La recensione in anteprima di "Un giorno di pioggia a New York", il nuovo film di Woody Allen al cinema dal 28 novembre
Recensione a cura di Mario Turco
In questo senso "Un giorno di pioggia a New York" funziona sia come episodio singolo che soprattutto all'interno del filone in cui è inserito. Impossibile in tal senso non vedere nella depressione artistica di Rolland Pollard il cantore del carsico pessimismo dell'autore ebreo o nella spregiudicatezza latina di Francisco Vega il modello maschile a cui il piccoletto ebreo con gli occhiali scherzosamente ha finto di voler aspirare nel corso di tutta la sua carriera. In questo ri-attraversamento autarchico dei suoi topoi cinematografici, "Un giorno di pioggia a New York" riesce a scrollarsi di dosso la pesantezza della lunga camminata e ad ottenere una freschezza battutistica che si esplica in dialoghi meno ingessati rispetto alla recente produzione. L'aver rinunciato alla componente auto-rappresentativa a favore di una specie di delega giovanilistica rappresentata da protagonisti mai forse così gioiosamente spettinati di fronte alla vita (e per una volta l'unica donna anziana del film saprà riscattare la sua meschinità di vedute con un colpo di scena memorabile e, splendido eccesso, dal risvolto tipicamente alleniano), porta un brio che rende partecipe anche lo spettatore a cui si demanda similare immedesimazione.

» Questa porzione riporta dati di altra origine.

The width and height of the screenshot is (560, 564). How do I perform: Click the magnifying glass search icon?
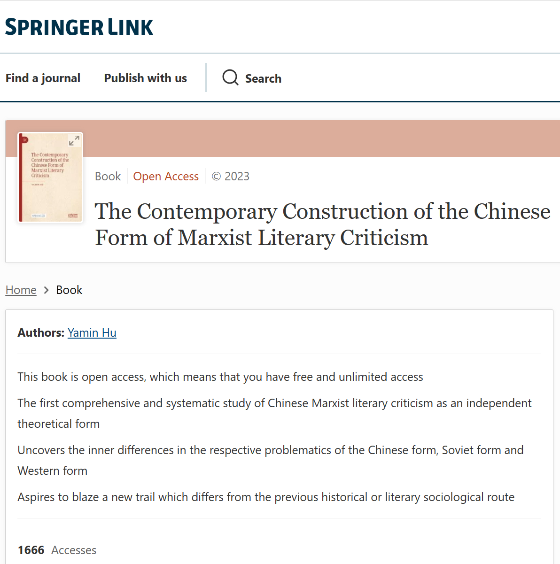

Come forse non mai, "Un giorno di pioggia a New York" assume i toni della favola (moderna): tra interni di abbacinante bellezza, bohemienne giocatori di poker, attori fedifraghi e la magica visione di Central Park filtrata dalla fotografia di Vittorio Storaro (che continua gli sperimentalismi sui cambiamenti di luce naturale all'interno della stessa inquadratura già iniziati con "La ruota della meraviglie - Whonder Wheel") veniamo catapultati all'interno del macrocosmo culturale alleniano. Già, perché a partire dalla scelta del nome del protagonista che nel suo doppio omaggio non finge nemmeno di voler filtrare i riferimenti, il film si smarrisce volutamente tra gite ai musei, salotti letterari e continue chiacchiere piene di sofisticherie. L'angst adolescenziale dei personaggi si tinge così di reminiscenze e colori altrui e così facendo Allen rende bene l'insicurezza di un'età dove i primi dolori sembrano così definitivi da doversi poggiare a quelli di esempi illustri per non soccombervi. Se si sta al patto finzionale screziato di magia che richiede, "Un giorno di pioggia a New York" rappresenta uno dei migliori lavori del regista di "Manhattan" e che lo cristallizza ancora di più nell'empireo dei grandi del Novecento.